受付で身分を明かし、かつて在籍した人物のことで訊きたいことがあると申し出た。
しばらくして恐らく広報担当か、それなりに地位のあると思われる制服姿の男性がやってきて、彼を応接室に連れて行ってくれた。
「お問い合わせのあった、相馬要という人物についてですが……今は在籍しておりません」
辞めたという話は真実だった。
冴子の話や聖の調査結果を疑っていた訳ではないが、これで確認がとれた。
「しかしなぜ、今頃?」
怪訝そうな顔をされる。
「実は……私の学生時代からの友人なのですが、最近連絡がとれなくて、心配して探しているところなのです」
「そうでしたか……」
「ここで相馬と親しくしていた人は、どなたかいらっしゃいますか?」
「……一番親しかったのは……」
制服姿の自衛官は思い出そうと視線を巡らし、そうしてなぜか苦い顔になった。
「ああ、彼も退職しています」
「……何と言う名前の方ですか?」
するとなぜか、相手は表情を強張らせる。
余計なことを言ってしまったというところだろうか。
しばらくして、
「あの、何かありましたか?」逆に質問されてしまった。
「何か、とおっしゃいますと?」
「相馬が何か……警察の方のお世話になるような……?」
北条は作り笑顔を貼りつけてみせた。
「とんでもありません。先ほども申し上げたように、あくまでプライベートです。連絡を取りたいだけなのです」
それに、と付け加える。「もうここを辞めた人間のことであれば、そんなにご心配なさらなくても?」
少し沈黙が降りた。
「……大和ミュージアムの案内担当者に、もしかしたら詳しいことを知っている者がいるかもしれませんので、そちらにお問い合わせください」
北条は礼を言って応接室を後にした。
それから大和ミュージアムに向かったが、今日は休館日だった。
さっきの男はそのことを承知の上であんなことを言ったのだろうか。
仕方ないので自衛隊基地のある近所で聞き込みし、職員がよく利用する店を何件かピックアップしておく。

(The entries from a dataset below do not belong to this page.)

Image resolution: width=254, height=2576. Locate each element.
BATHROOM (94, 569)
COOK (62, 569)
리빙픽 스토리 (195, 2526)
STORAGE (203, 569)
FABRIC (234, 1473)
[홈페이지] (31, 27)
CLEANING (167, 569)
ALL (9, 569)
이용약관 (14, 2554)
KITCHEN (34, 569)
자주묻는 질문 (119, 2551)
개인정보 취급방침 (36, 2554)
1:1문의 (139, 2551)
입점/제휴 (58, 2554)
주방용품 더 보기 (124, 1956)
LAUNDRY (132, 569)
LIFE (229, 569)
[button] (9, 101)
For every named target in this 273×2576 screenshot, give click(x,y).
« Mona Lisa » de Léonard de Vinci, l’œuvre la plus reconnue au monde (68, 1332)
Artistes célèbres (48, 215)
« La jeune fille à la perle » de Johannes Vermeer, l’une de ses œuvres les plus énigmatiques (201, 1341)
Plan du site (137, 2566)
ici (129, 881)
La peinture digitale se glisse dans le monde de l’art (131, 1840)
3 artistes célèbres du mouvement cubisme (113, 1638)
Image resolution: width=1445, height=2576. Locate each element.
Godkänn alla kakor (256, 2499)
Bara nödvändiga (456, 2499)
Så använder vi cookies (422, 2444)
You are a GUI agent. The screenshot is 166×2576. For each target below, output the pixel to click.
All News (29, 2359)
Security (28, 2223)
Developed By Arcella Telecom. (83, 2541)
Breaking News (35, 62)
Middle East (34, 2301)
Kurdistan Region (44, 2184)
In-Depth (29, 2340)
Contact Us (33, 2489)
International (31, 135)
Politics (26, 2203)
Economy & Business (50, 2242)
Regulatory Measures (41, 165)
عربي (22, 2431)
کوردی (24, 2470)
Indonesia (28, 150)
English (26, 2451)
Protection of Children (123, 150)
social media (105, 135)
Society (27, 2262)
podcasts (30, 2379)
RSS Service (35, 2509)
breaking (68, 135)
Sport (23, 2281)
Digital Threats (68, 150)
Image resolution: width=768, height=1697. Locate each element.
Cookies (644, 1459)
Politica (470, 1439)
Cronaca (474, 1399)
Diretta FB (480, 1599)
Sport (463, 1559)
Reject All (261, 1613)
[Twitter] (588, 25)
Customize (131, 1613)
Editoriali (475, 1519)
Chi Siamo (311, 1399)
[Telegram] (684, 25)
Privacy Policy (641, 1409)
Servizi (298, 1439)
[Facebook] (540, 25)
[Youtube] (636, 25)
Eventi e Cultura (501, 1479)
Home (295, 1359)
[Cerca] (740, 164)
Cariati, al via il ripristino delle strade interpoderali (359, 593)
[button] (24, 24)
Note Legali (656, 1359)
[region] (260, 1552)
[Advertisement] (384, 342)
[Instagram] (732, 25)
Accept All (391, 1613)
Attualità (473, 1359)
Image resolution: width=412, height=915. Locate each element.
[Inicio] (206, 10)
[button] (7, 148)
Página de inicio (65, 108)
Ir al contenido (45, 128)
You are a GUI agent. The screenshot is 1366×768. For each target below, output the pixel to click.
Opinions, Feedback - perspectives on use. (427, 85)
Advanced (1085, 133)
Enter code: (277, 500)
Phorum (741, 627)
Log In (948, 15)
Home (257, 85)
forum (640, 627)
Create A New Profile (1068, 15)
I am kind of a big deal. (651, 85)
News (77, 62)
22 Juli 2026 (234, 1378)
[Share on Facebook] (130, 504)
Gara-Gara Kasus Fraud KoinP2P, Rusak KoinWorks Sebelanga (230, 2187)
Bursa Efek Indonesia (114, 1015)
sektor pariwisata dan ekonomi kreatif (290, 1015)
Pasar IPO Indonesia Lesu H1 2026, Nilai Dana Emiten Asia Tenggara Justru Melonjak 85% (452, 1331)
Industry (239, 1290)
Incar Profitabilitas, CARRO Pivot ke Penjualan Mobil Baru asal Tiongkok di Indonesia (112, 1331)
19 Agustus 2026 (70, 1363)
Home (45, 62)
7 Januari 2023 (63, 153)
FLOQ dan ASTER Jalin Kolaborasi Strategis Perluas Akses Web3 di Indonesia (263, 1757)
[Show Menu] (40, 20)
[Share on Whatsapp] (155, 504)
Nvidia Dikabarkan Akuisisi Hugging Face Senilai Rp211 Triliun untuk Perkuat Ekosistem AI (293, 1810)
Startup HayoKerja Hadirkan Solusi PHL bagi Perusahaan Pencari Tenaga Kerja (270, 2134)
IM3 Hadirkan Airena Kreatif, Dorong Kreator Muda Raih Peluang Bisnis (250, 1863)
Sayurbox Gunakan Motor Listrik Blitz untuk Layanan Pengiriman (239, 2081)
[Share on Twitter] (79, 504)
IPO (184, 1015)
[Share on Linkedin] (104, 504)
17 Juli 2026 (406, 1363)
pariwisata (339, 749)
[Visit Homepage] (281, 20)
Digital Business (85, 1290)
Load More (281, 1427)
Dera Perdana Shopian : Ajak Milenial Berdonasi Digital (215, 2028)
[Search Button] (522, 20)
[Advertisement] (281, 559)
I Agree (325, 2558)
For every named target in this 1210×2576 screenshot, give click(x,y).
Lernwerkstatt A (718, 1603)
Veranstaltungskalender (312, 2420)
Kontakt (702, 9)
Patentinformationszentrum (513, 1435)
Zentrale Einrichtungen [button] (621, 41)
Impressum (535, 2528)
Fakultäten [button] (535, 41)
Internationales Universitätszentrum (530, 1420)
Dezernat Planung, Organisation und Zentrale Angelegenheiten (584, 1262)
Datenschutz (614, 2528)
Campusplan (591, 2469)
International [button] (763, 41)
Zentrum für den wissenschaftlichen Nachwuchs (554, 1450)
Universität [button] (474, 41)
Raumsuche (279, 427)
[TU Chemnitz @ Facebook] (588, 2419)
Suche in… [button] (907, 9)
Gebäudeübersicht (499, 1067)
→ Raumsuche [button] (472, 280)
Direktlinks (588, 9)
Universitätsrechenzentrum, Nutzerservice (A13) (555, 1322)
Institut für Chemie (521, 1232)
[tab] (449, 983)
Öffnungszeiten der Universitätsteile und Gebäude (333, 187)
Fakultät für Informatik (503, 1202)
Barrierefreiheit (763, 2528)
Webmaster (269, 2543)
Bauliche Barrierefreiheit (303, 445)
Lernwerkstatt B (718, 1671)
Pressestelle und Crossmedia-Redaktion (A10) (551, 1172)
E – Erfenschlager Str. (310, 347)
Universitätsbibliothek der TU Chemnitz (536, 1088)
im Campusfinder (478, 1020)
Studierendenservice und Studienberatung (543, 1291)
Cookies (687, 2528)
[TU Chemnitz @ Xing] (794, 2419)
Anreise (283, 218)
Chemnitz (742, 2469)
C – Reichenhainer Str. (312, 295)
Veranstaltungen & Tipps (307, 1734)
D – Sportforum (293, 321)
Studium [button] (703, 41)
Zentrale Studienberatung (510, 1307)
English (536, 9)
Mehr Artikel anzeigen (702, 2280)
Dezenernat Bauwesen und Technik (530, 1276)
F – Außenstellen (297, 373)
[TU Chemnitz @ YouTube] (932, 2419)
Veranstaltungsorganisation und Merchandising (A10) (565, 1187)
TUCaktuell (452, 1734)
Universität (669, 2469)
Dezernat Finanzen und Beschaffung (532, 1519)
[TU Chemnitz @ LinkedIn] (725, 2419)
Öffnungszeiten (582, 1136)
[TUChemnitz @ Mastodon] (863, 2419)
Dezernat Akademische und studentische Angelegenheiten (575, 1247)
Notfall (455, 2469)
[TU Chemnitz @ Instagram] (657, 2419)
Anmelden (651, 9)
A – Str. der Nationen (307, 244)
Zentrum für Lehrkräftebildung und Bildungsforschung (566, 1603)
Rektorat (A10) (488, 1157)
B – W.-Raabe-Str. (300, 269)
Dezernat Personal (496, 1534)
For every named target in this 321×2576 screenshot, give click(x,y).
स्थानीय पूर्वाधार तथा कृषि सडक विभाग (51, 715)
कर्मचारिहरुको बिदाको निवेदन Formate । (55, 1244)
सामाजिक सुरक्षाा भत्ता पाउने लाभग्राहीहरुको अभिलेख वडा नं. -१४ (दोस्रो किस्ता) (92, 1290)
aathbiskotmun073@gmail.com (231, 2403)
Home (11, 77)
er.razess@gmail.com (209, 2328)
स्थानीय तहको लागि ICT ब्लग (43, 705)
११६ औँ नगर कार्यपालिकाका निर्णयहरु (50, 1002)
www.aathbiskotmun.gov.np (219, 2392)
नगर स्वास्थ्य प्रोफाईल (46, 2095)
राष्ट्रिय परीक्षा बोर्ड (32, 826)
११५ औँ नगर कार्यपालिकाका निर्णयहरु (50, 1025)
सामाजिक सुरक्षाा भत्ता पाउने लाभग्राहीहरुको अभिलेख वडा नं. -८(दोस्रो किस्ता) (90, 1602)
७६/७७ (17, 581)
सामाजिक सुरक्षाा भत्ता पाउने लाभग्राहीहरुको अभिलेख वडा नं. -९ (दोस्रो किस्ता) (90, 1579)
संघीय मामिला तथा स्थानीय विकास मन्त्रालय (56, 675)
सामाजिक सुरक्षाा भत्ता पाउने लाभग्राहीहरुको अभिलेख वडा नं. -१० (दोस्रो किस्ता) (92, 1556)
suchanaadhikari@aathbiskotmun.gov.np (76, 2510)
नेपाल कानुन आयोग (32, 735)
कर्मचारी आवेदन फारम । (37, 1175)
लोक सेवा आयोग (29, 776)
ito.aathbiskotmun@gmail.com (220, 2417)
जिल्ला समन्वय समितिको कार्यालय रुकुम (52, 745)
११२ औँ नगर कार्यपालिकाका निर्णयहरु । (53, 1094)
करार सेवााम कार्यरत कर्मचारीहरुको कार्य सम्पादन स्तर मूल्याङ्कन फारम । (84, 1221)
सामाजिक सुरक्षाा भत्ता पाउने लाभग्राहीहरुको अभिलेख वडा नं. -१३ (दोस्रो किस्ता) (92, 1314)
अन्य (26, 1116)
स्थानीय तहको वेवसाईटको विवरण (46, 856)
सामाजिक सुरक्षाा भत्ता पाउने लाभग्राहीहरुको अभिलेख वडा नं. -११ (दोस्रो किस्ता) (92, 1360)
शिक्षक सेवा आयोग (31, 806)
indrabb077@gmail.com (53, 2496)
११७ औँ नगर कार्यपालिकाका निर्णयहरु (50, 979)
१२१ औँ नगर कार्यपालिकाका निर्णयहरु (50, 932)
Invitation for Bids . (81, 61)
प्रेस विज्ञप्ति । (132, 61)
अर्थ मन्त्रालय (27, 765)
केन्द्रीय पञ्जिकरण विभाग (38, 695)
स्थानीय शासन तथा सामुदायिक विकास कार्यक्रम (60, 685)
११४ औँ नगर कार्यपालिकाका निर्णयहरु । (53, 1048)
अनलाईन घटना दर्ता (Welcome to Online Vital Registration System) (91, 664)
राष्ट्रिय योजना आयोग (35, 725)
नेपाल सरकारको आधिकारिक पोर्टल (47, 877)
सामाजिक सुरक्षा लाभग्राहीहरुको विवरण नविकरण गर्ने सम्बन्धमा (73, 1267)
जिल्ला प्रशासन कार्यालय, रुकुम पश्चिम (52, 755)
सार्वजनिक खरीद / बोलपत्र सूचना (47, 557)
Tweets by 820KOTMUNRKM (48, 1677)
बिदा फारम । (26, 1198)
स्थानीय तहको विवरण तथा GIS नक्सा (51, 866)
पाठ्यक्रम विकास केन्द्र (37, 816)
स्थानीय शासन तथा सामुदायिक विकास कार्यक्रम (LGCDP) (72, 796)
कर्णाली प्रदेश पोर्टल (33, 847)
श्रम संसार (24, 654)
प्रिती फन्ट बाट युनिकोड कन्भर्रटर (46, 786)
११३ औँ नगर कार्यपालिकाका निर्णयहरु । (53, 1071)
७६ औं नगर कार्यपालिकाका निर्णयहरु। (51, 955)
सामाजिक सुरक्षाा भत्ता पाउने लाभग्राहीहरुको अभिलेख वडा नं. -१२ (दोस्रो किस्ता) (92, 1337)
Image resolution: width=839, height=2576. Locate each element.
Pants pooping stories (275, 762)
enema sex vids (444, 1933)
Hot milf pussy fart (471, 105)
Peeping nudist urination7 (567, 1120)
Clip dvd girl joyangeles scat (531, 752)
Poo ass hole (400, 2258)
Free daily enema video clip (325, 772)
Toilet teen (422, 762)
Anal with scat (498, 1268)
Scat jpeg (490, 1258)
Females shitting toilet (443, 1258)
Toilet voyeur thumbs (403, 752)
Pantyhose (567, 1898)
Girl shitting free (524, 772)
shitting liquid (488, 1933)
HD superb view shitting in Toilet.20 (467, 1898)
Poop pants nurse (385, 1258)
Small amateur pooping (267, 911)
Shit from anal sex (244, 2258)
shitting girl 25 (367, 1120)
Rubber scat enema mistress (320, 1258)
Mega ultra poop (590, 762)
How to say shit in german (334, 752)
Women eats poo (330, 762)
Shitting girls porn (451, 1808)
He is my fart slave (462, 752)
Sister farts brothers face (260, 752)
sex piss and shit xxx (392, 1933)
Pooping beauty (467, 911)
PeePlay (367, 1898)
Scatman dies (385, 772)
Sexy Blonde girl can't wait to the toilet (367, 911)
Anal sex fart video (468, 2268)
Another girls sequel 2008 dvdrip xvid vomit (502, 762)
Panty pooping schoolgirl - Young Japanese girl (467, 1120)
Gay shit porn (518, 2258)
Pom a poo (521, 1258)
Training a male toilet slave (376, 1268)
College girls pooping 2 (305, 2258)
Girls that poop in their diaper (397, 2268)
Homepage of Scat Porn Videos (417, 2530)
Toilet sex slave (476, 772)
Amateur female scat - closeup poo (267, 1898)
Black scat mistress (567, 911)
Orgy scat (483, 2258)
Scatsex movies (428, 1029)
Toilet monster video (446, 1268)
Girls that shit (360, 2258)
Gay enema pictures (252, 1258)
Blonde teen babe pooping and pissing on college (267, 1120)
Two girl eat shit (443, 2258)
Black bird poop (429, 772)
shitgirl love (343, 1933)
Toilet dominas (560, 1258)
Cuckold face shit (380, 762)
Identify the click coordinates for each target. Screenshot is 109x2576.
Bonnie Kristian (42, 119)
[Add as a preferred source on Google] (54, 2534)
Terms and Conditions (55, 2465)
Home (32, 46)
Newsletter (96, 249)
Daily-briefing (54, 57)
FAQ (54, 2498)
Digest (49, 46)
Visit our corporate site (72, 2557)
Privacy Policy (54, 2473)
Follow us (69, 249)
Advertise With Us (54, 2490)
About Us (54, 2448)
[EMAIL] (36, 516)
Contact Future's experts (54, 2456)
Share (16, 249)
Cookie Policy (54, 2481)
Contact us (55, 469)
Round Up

決して時間的余裕がある訳ではないが、この件だけは自分で確かめておきたかった。
そろそろ学校に帰ろう。
北条が運転席に座った時、スマホが着信を知らせた。聖からだ。
『今朝、尾道で小学生男児が遺体となって発見された事件はご存知ですか?』
その件なら先ほど呉に来る途中、カーラジオで聞いた。
「ああ、一応はね。帳場が尾道東署に立つんでしょ?」
はい、という返答の後、
『ひょっとすると、かの闇サイト『BLACK KITTY』がこの事件に関係しているかもしれません』
北条は思わず電話を落としそうになってしまった。
「どうして……?!」
『詳細をお話しするのに電話では相応しくありません。北条警視、今どちらです?』
「呉の……自衛隊の施設に行って来て、今から学校に帰るところよ。それより……被害者の身許は……?」
『山西亜斗夢。現警務部長兼広島市警察部長、山西宏一警視長の孫です』
「……もしかしてお礼参りってやつじゃないの?」
『動機や交友関係などはその内、捜査員が明らかにすることでしょう』
それはそうだ。
北条はすぐにでも尾道へ行きたいと思ったが、学生達の様子も気になるし、他にもいろいろしなくてはいけないことがある。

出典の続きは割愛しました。